- What you need to do
Lay out every one of the records below as a Markdown table with two columns, Row and Line. Give each non-blank line its own numbered row and leave out the blank lines.
▬▬▬▬▬▬▬▬▬▬
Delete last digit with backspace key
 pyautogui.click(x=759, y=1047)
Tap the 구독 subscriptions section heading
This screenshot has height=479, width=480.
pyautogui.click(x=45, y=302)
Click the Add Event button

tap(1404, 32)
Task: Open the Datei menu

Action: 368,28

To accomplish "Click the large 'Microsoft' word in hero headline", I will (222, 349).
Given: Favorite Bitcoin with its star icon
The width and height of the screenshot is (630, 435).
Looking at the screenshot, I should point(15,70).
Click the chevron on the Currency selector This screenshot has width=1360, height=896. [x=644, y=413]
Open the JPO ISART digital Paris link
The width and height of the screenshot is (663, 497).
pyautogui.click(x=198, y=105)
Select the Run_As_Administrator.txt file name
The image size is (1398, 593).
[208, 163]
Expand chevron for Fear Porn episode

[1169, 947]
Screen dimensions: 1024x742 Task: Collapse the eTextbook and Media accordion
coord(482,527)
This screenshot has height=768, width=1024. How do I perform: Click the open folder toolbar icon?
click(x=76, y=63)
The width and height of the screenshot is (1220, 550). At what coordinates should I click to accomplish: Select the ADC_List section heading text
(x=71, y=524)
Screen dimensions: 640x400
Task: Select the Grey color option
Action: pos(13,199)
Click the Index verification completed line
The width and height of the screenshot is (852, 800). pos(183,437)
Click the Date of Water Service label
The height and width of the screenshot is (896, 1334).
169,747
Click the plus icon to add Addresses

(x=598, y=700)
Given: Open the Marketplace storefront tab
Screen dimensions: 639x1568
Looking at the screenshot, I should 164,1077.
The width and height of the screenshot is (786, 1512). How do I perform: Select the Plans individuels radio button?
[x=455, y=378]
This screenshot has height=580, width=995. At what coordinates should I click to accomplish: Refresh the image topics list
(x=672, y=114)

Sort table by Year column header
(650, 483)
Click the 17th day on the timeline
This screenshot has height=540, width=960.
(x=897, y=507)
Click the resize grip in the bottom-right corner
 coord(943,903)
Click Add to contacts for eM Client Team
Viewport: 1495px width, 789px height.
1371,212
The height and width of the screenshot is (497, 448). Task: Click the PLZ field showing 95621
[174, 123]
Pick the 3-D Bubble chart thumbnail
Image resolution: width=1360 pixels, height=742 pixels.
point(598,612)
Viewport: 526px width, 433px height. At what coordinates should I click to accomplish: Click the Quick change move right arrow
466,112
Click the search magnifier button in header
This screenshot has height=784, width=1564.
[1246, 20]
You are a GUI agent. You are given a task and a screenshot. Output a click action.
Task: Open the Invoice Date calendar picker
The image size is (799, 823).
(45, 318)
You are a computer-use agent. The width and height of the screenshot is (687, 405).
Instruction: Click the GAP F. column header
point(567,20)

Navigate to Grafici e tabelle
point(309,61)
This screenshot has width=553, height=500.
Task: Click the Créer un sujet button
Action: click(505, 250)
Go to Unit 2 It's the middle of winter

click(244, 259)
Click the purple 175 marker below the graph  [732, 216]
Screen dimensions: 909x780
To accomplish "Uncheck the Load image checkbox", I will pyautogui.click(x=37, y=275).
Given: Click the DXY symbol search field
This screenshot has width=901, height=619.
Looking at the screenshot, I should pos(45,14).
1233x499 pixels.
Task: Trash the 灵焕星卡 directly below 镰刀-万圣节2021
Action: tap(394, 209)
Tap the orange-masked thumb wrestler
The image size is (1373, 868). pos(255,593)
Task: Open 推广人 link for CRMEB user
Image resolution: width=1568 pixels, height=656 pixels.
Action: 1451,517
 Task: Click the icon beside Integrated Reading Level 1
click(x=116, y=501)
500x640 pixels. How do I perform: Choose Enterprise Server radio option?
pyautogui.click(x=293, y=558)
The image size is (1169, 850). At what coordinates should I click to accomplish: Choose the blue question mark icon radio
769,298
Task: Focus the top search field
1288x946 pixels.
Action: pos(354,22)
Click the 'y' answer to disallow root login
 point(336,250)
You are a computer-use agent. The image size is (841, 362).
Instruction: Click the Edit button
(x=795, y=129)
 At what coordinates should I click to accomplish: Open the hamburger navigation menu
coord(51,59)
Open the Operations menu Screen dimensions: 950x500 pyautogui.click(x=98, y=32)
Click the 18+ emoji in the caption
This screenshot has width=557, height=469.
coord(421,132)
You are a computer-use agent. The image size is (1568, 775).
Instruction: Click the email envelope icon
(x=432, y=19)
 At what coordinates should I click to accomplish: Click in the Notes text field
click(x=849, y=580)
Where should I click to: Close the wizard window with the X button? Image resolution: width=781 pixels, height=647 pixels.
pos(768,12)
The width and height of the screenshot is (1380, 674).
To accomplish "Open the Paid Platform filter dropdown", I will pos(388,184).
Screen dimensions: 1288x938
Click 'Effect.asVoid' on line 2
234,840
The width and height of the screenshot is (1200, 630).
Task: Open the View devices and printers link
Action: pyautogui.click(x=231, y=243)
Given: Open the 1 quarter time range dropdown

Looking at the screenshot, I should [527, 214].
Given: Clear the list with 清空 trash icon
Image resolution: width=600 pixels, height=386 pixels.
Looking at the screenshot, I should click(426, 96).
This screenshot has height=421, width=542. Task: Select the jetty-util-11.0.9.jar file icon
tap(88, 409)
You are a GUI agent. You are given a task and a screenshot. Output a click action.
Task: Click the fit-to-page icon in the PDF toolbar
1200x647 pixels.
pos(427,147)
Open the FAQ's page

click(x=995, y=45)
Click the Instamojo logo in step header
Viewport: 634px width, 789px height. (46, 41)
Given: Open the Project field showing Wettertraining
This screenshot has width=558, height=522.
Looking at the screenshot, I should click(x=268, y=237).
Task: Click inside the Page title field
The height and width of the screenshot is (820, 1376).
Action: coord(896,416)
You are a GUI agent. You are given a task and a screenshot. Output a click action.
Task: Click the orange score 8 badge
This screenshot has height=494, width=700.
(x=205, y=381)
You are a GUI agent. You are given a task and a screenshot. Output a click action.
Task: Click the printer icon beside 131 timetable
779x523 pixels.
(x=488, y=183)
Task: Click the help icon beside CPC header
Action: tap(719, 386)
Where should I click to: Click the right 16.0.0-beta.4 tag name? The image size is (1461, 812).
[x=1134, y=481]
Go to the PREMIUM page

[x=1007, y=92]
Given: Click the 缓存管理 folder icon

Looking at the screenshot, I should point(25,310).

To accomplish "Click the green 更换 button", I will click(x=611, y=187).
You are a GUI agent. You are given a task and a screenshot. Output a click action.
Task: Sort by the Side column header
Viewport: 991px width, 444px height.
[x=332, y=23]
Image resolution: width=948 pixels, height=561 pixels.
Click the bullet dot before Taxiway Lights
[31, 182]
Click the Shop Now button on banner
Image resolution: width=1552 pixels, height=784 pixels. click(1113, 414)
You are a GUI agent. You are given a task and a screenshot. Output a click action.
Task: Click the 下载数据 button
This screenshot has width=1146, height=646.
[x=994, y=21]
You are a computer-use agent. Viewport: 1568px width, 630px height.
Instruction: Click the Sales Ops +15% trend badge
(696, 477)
▬▬▬▬▬▬▬▬▬▬
- The solution
| Row | Line |
|---|---|
| 1 | Delete last digit with backspace key |
| 2 |  pyautogui.click(x=759, y=1047) |
| 3 | Tap the 구독 subscriptions section heading |
| 4 | This screenshot has height=479, width=480. |
| 5 | pyautogui.click(x=45, y=302) |
| 6 | Click the Add Event button |
| 7 | tap(1404, 32) |
| 8 | Task: Open the Datei menu |
| 9 | Action: 368,28 |
| 10 | To accomplish "Click the large 'Microsoft' word in hero headline", I will (222, 349). |
| 11 | Given: Favorite Bitcoin with its star icon |
| 12 | The width and height of the screenshot is (630, 435). |
| 13 | Looking at the screenshot, I should point(15,70). |
| 14 | Click the chevron on the Currency selector This screenshot has width=1360, height=896. [x=644, y=413] |
| 15 | Open the JPO ISART digital Paris link |
| 16 | The width and height of the screenshot is (663, 497). |
| 17 | pyautogui.click(x=198, y=105) |
| 18 | Select the Run_As_Administrator.txt file name |
| 19 | The image size is (1398, 593). |
| 20 | [208, 163] |
| 21 | Expand chevron for Fear Porn episode |
| 22 | [1169, 947] |
| 23 | Screen dimensions: 1024x742 Task: Collapse the eTextbook and Media accordion |
| 24 | coord(482,527) |
| 25 | This screenshot has height=768, width=1024. How do I perform: Click the open folder toolbar icon? |
| 26 | click(x=76, y=63) |
| 27 | The width and height of the screenshot is (1220, 550). At what coordinates should I click to accomplish: Select the ADC_List section heading text |
| 28 | (x=71, y=524) |
| 29 | Screen dimensions: 640x400 |
| 30 | Task: Select the Grey color option |
| 31 | Action: pos(13,199) |
| 32 | Click the Index verification completed line |
| 33 | The width and height of the screenshot is (852, 800). pos(183,437) |
| 34 | Click the Date of Water Service label |
| 35 | The height and width of the screenshot is (896, 1334). |
| 36 | 169,747 |
| 37 | Click the plus icon to add Addresses |
| 38 | (x=598, y=700) |
| 39 | Given: Open the Marketplace storefront tab |
| 40 | Screen dimensions: 639x1568 |
| 41 | Looking at the screenshot, I should 164,1077. |
| 42 | The width and height of the screenshot is (786, 1512). How do I perform: Select the Plans individuels radio button? |
| 43 | [x=455, y=378] |
| 44 | This screenshot has height=580, width=995. At what coordinates should I click to accomplish: Refresh the image topics list |
| 45 | (x=672, y=114) |
| 46 | Sort table by Year column header |
| 47 | (650, 483) |
| 48 | Click the 17th day on the timeline |
| 49 | This screenshot has height=540, width=960. |
| 50 | (x=897, y=507) |
| 51 | Click the resize grip in the bottom-right corner |
| 52 |  coord(943,903) |
| 53 | Click Add to contacts for eM Client Team |
| 54 | Viewport: 1495px width, 789px height. |
| 55 | 1371,212 |
| 56 | The height and width of the screenshot is (497, 448). Task: Click the PLZ field showing 95621 |
| 57 | [174, 123] |
| 58 | Pick the 3-D Bubble chart thumbnail |
| 59 | Image resolution: width=1360 pixels, height=742 pixels. |
| 60 | point(598,612) |
| 61 | Viewport: 526px width, 433px height. At what coordinates should I click to accomplish: Click the Quick change move right arrow |
| 62 | 466,112 |
| 63 | Click the search magnifier button in header |
| 64 | This screenshot has height=784, width=1564. |
| 65 | [1246, 20] |
| 66 | You are a GUI agent. You are given a task and a screenshot. Output a click action. |
| 67 | Task: Open the Invoice Date calendar picker |
| 68 | The image size is (799, 823). |
| 69 | (45, 318) |
| 70 | You are a computer-use agent. The width and height of the screenshot is (687, 405). |
| 71 | Instruction: Click the GAP F. column header |
| 72 | point(567,20) |
| 73 | Navigate to Grafici e tabelle |
| 74 | point(309,61) |
| 75 | This screenshot has width=553, height=500. |
| 76 | Task: Click the Créer un sujet button |
| 77 | Action: click(505, 250) |
| 78 | Go to Unit 2 It's the middle of winter |
| 79 | click(244, 259) |
| 80 | Click the purple 175 marker below the graph  [732, 216] |
| 81 | Screen dimensions: 909x780 |
| 82 | To accomplish "Uncheck the Load image checkbox", I will pyautogui.click(x=37, y=275). |
| 83 | Given: Click the DXY symbol search field |
| 84 | This screenshot has width=901, height=619. |
| 85 | Looking at the screenshot, I should pos(45,14). |
| 86 | 1233x499 pixels. |
| 87 | Task: Trash the 灵焕星卡 directly below 镰刀-万圣节2021 |
| 88 | Action: tap(394, 209) |
| 89 | Tap the orange-masked thumb wrestler |
| 90 | The image size is (1373, 868). pos(255,593) |
| 91 | Task: Open 推广人 link for CRMEB user |
| 92 | Image resolution: width=1568 pixels, height=656 pixels. |
| 93 | Action: 1451,517 |
| 94 |  Task: Click the icon beside Integrated Reading Level 1 |
| 95 | click(x=116, y=501) |
| 96 | 500x640 pixels. How do I perform: Choose Enterprise Server radio option? |
| 97 | pyautogui.click(x=293, y=558) |
| 98 | The image size is (1169, 850). At what coordinates should I click to accomplish: Choose the blue question mark icon radio |
| 99 | 769,298 |
| 100 | Task: Focus the top search field |
| 101 | 1288x946 pixels. |
| 102 | Action: pos(354,22) |
| 103 | Click the 'y' answer to disallow root login |
| 104 |  point(336,250) |
| 105 | You are a computer-use agent. The image size is (841, 362). |
| 106 | Instruction: Click the Edit button |
| 107 | (x=795, y=129) |
| 108 |  At what coordinates should I click to accomplish: Open the hamburger navigation menu |
| 109 | coord(51,59) |
| 110 | Open the Operations menu Screen dimensions: 950x500 pyautogui.click(x=98, y=32) |
| 111 | Click the 18+ emoji in the caption |
| 112 | This screenshot has width=557, height=469. |
| 113 | coord(421,132) |
| 114 | You are a computer-use agent. The image size is (1568, 775). |
| 115 | Instruction: Click the email envelope icon |
| 116 | (x=432, y=19) |
| 117 |  At what coordinates should I click to accomplish: Click in the Notes text field |
| 118 | click(x=849, y=580) |
| 119 | Where should I click to: Close the wizard window with the X button? Image resolution: width=781 pixels, height=647 pixels. |
| 120 | pos(768,12) |
| 121 | The width and height of the screenshot is (1380, 674). |
| 122 | To accomplish "Open the Paid Platform filter dropdown", I will pos(388,184). |
| 123 | Screen dimensions: 1288x938 |
| 124 | Click 'Effect.asVoid' on line 2 |
| 125 | 234,840 |
| 126 | The width and height of the screenshot is (1200, 630). |
| 127 | Task: Open the View devices and printers link |
| 128 | Action: pyautogui.click(x=231, y=243) |
| 129 | Given: Open the 1 quarter time range dropdown |
| 130 | Looking at the screenshot, I should [527, 214]. |
| 131 | Given: Clear the list with 清空 trash icon |
| 132 | Image resolution: width=600 pixels, height=386 pixels. |
| 133 | Looking at the screenshot, I should click(426, 96). |
| 134 | This screenshot has height=421, width=542. Task: Select the jetty-util-11.0.9.jar file icon |
| 135 | tap(88, 409) |
| 136 | You are a GUI agent. You are given a task and a screenshot. Output a click action. |
| 137 | Task: Click the fit-to-page icon in the PDF toolbar |
| 138 | 1200x647 pixels. |
| 139 | pos(427,147) |
| 140 | Open the FAQ's page |
| 141 | click(x=995, y=45) |
| 142 | Click the Instamojo logo in step header |
| 143 | Viewport: 634px width, 789px height. (46, 41) |
| 144 | Given: Open the Project field showing Wettertraining |
| 145 | This screenshot has width=558, height=522. |
| 146 | Looking at the screenshot, I should click(x=268, y=237). |
| 147 | Task: Click inside the Page title field |
| 148 | The height and width of the screenshot is (820, 1376). |
| 149 | Action: coord(896,416) |
| 150 | You are a GUI agent. You are given a task and a screenshot. Output a click action. |
| 151 | Task: Click the orange score 8 badge |
| 152 | This screenshot has height=494, width=700. |
| 153 | (x=205, y=381) |
| 154 | You are a GUI agent. You are given a task and a screenshot. Output a click action. |
| 155 | Task: Click the printer icon beside 131 timetable |
| 156 | 779x523 pixels. |
| 157 | (x=488, y=183) |
| 158 | Task: Click the help icon beside CPC header |
| 159 | Action: tap(719, 386) |
| 160 | Where should I click to: Click the right 16.0.0-beta.4 tag name? The image size is (1461, 812). |
| 161 | [x=1134, y=481] |
| 162 | Go to the PREMIUM page |
| 163 | [x=1007, y=92] |
| 164 | Given: Click the 缓存管理 folder icon |
| 165 | Looking at the screenshot, I should point(25,310). |
| 166 | To accomplish "Click the green 更换 button", I will click(x=611, y=187). |
| 167 | You are a GUI agent. You are given a task and a screenshot. Output a click action. |
| 168 | Task: Sort by the Side column header |
| 169 | Viewport: 991px width, 444px height. |
| 170 | [x=332, y=23] |
| 171 | Image resolution: width=948 pixels, height=561 pixels. |
| 172 | Click the bullet dot before Taxiway Lights |
| 173 | [31, 182] |
| 174 | Click the Shop Now button on banner |
| 175 | Image resolution: width=1552 pixels, height=784 pixels. click(1113, 414) |
| 176 | You are a GUI agent. You are given a task and a screenshot. Output a click action. |
| 177 | Task: Click the 下载数据 button |
| 178 | This screenshot has width=1146, height=646. |
| 179 | [x=994, y=21] |
| 180 | You are a computer-use agent. Viewport: 1568px width, 630px height. |
| 181 | Instruction: Click the Sales Ops +15% trend badge |
| 182 | (696, 477) |